Prahlada was all set to follow in his father’s footsteps, except for one small wrinkle. His mother had been instructed on the ancient art of bhakti, or devotional service, while she was pregnant with the boy. When Prahlada was born, he was able to remember everything Narada Muni, the celebrated devotee of Vishnu and tireless welfare worker, had spoken to his mother while he was in the womb. Therefore Prahlada wasn’t attracted to material affairs in any way. When he was sent to school, he would listen to what the spiritual master taught him, but remain ever devoted to Vishnu all the while. Bhakti, or pure love, can only be directed at Vishnu or one of His non-different forms. The love that we are normally accustomed to feeling and acting upon is not counted as bhakti because of the defects in the sentiment and the object of worship. All the identified strong emotions of the material world, even hatred, are derived from the natural penchant for bhakti within the soul. When the loving sentiment is directed at the proper recipient, not only is the true potential for experiencing bliss achieved, but the love and affection felt for our fellow man also increases.

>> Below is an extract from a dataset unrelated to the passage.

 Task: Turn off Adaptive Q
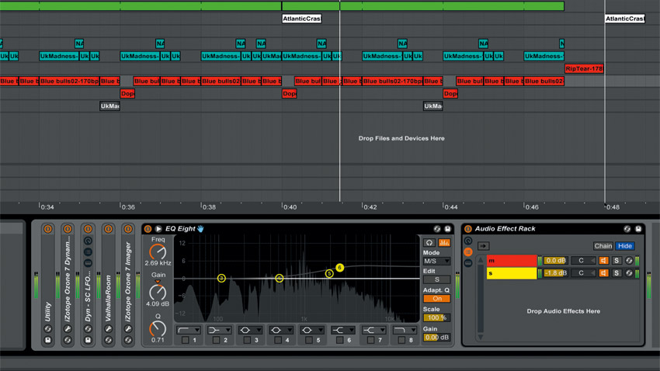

Lord Varaha killing HiranyakshaWhen Prahlada would come home from school, his father would ask him what he had learned. Obviously Hiranyakashipu was expecting to hear about how a king should use different methods such as divide-and-conquer, pacification, giving gifts, and punishment as ways of dealing with an enemy. But Prahlada told his father that he had learned that life’s mission is bhakti-yoga, which can consist of hearing, chanting, remembering, worshiping, offering prayers, becoming a servant of the Lord, becoming His friend, carrying out His orders and surrendering everything unto Him. Hiranyakashipu didn’t like hearing this at all. Due to his tremendous powers and his hatred of Vishnu, Hiranyakashipu thought that he was the Supreme Being. The Supreme Lord had previously killed Hiranyakashipu’s brother Hiranyaksha. Therefore the demon was very envious of Vishnu and His authority. Now his son was glorifying vishnu-bhakti instead of describing how world domination could be had, so this was too much for the demon to take.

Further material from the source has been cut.